> _Records from a collection_
***

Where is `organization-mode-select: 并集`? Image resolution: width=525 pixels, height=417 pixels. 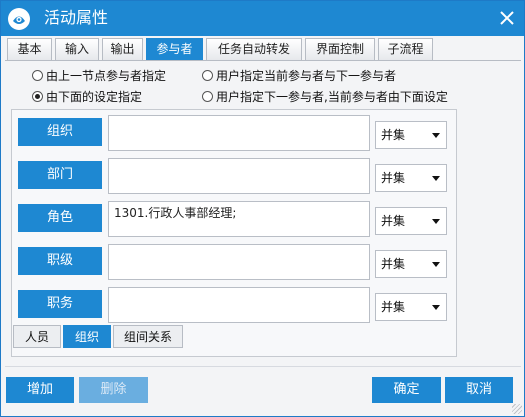
organization-mode-select: 并集 is located at coordinates (411, 135).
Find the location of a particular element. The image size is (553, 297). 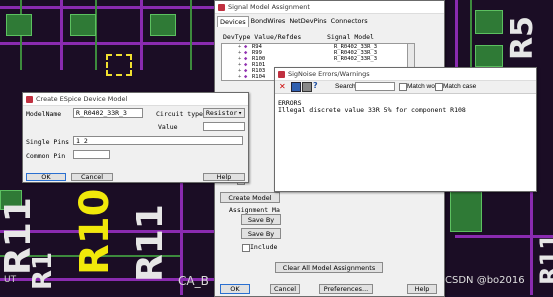

single-pins-field: 1 2 is located at coordinates (158, 140).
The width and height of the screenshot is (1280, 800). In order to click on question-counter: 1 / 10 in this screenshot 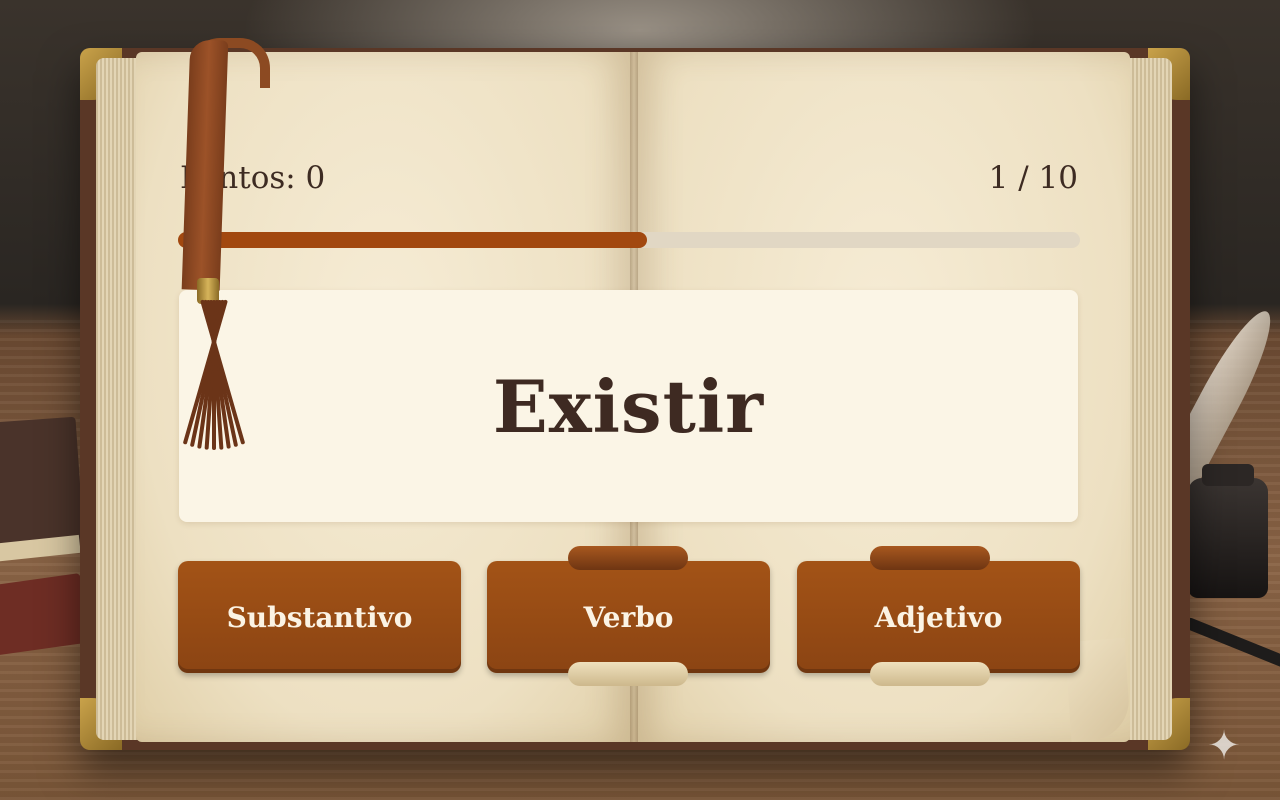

***

Render the listing above as a Markdown table with the columns Row and Line, giving each nonblank line its own numbered row and skipping blank lines. Leave the pictures out of the answer.

> _Task output_
| Row | Line |
|---|---|
| 1 | Where is `organization-mode-select: 并集`? Image resolution: width=525 pixels, height=417 pixels.  |
| 2 | organization-mode-select: 并集 is located at coordinates (411, 135). |
| 3 | Find the location of a particular element. The image size is (553, 297).  |
| 4 | single-pins-field: 1 2 is located at coordinates (158, 140). |
| 5 | The width and height of the screenshot is (1280, 800). In order to click on question-counter: 1 / 10 in this screenshot  |